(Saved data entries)
..........

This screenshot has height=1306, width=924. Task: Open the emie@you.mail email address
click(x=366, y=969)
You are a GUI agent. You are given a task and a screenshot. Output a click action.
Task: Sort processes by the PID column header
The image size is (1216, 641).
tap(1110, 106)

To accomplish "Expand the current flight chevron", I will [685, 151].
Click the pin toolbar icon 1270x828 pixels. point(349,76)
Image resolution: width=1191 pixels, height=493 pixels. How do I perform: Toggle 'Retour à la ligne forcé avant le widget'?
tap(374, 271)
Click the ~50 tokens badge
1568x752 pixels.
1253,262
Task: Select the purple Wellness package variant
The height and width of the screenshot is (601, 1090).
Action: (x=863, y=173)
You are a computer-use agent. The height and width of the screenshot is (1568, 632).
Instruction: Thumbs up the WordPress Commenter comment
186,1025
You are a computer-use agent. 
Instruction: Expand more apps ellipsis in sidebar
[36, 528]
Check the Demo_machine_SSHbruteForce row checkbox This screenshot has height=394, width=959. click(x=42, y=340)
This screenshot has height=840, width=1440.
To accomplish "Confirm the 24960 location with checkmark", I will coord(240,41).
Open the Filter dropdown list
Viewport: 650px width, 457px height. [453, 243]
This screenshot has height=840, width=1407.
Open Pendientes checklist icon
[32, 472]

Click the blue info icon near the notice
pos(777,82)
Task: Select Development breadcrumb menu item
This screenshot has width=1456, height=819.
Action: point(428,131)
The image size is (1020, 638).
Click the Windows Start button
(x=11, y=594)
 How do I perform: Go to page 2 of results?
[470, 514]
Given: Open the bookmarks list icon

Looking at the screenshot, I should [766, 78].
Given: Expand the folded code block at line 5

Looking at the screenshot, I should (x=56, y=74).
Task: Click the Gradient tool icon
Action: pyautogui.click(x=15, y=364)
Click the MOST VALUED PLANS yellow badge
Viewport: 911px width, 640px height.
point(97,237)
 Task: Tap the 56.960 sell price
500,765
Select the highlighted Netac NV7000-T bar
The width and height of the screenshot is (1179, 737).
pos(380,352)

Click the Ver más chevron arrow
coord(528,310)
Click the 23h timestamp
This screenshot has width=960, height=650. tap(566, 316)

..........

The records above should be transcribed in full, with no differences.

This screenshot has height=1306, width=924. Task: Open the emie@you.mail email address
click(x=366, y=969)
You are a GUI agent. You are given a task and a screenshot. Output a click action.
Task: Sort processes by the PID column header
The image size is (1216, 641).
tap(1110, 106)

To accomplish "Expand the current flight chevron", I will [685, 151].
Click the pin toolbar icon 1270x828 pixels. point(349,76)
Image resolution: width=1191 pixels, height=493 pixels. How do I perform: Toggle 'Retour à la ligne forcé avant le widget'?
tap(374, 271)
Click the ~50 tokens badge
1568x752 pixels.
1253,262
Task: Select the purple Wellness package variant
The height and width of the screenshot is (601, 1090).
Action: (x=863, y=173)
You are a computer-use agent. The height and width of the screenshot is (1568, 632).
Instruction: Thumbs up the WordPress Commenter comment
186,1025
You are a computer-use agent. 
Instruction: Expand more apps ellipsis in sidebar
[36, 528]
Check the Demo_machine_SSHbruteForce row checkbox This screenshot has height=394, width=959. click(x=42, y=340)
This screenshot has height=840, width=1440.
To accomplish "Confirm the 24960 location with checkmark", I will coord(240,41).
Open the Filter dropdown list
Viewport: 650px width, 457px height. [453, 243]
This screenshot has height=840, width=1407.
Open Pendientes checklist icon
[32, 472]

Click the blue info icon near the notice
pos(777,82)
Task: Select Development breadcrumb menu item
This screenshot has width=1456, height=819.
Action: point(428,131)
The image size is (1020, 638).
Click the Windows Start button
(x=11, y=594)
 How do I perform: Go to page 2 of results?
[470, 514]
Given: Open the bookmarks list icon

Looking at the screenshot, I should [766, 78].
Given: Expand the folded code block at line 5

Looking at the screenshot, I should (x=56, y=74).
Task: Click the Gradient tool icon
Action: pyautogui.click(x=15, y=364)
Click the MOST VALUED PLANS yellow badge
Viewport: 911px width, 640px height.
point(97,237)
 Task: Tap the 56.960 sell price
500,765
Select the highlighted Netac NV7000-T bar
The width and height of the screenshot is (1179, 737).
pos(380,352)

Click the Ver más chevron arrow
coord(528,310)
Click the 23h timestamp
This screenshot has width=960, height=650. tap(566, 316)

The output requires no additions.